#### EXERCISE GOAL:
Reproduce all of the lines below, requests included, and offset every coordinate in the answers by 16. Leave the pictures out of your output.

#### EXTRACTED MATERIAL:
============
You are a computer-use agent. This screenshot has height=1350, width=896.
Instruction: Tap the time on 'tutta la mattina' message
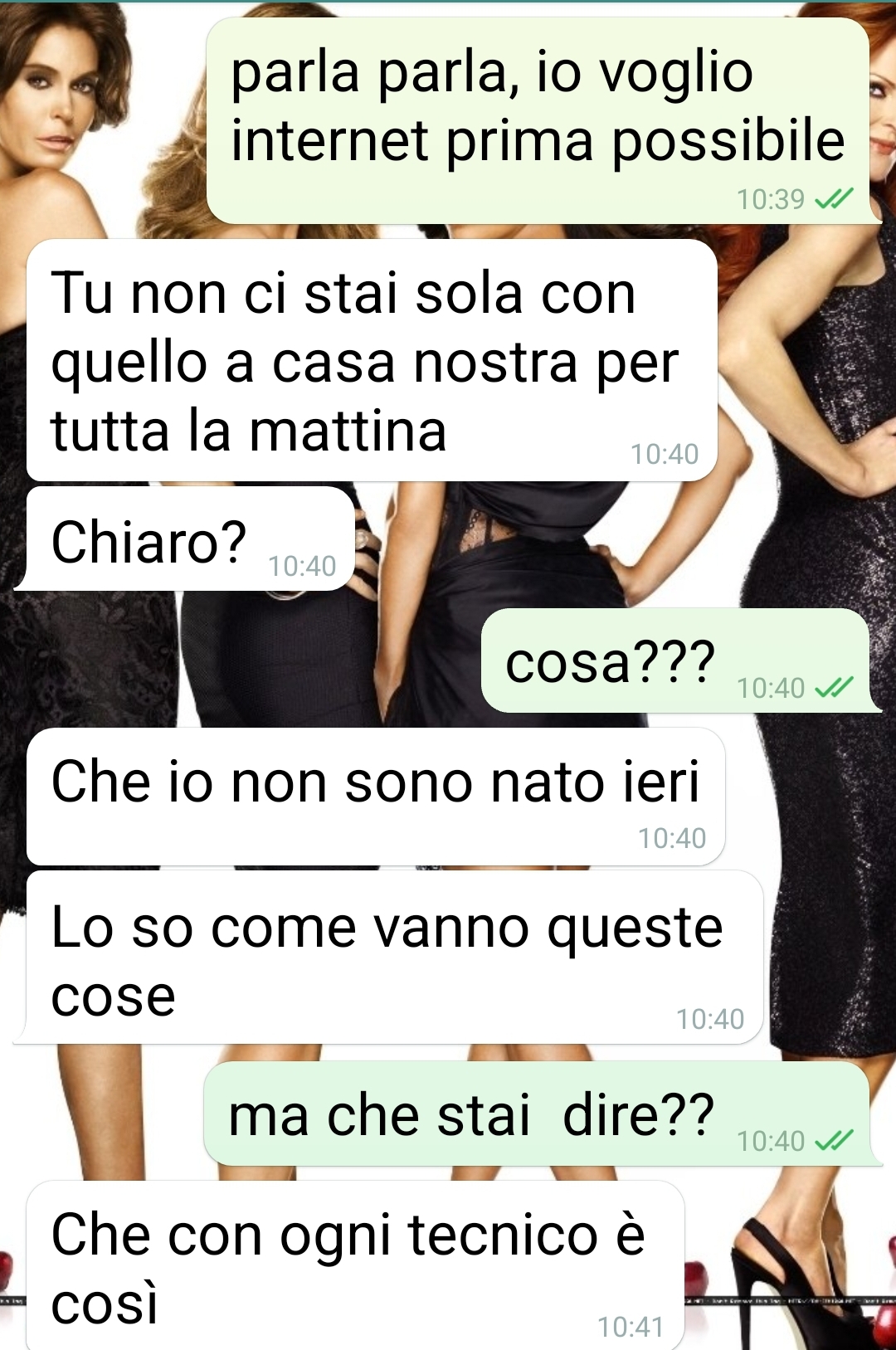point(665,454)
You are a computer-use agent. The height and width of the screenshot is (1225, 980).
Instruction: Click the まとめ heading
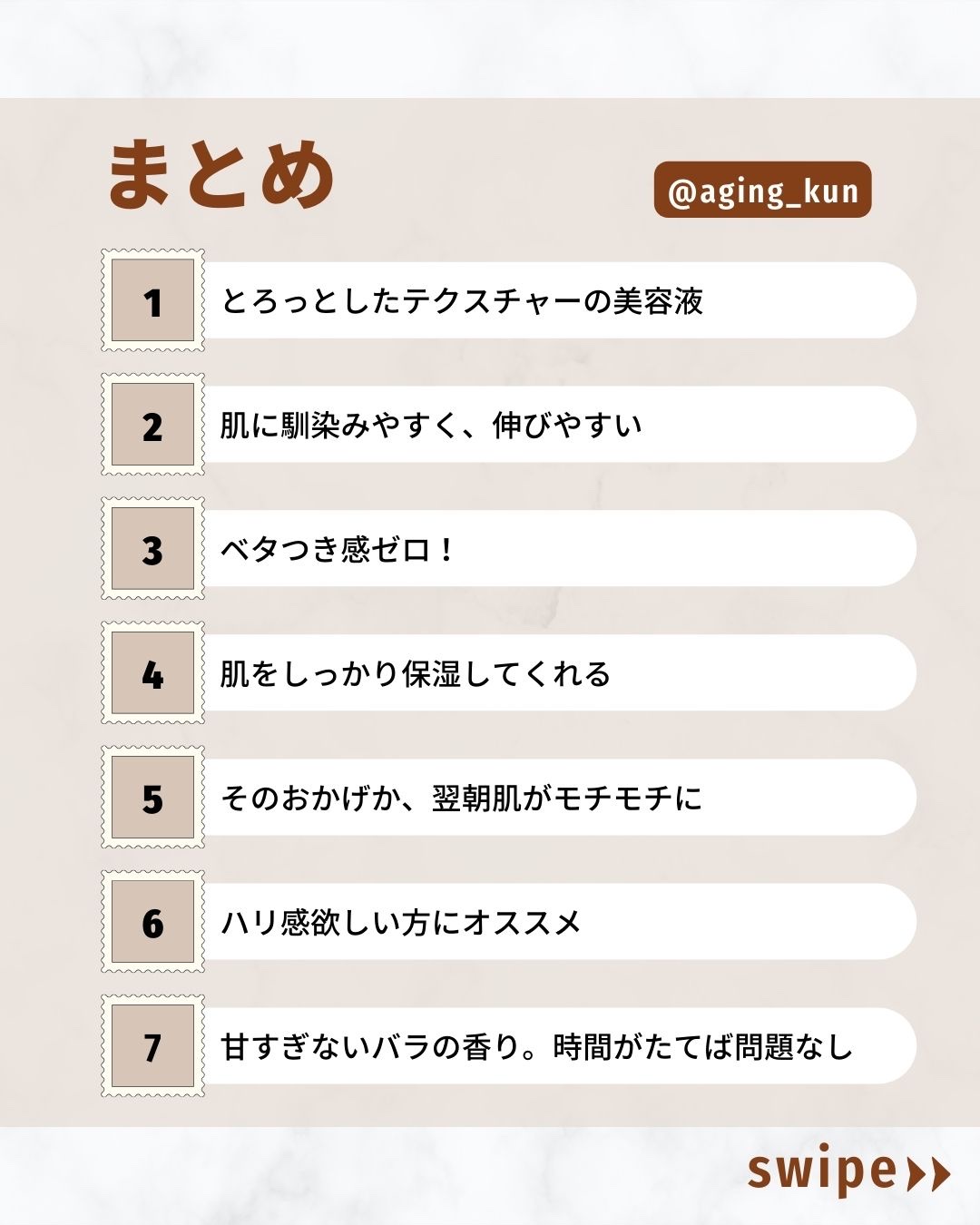pyautogui.click(x=221, y=175)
============
#### TASK SOLUTION:
You are a computer-use agent. This screenshot has height=1350, width=896.
Instruction: Tap the time on 'tutta la mattina' message
point(681,470)
You are a computer-use agent. The height and width of the screenshot is (1225, 980).
Instruction: Click the まとめ heading
pyautogui.click(x=237, y=191)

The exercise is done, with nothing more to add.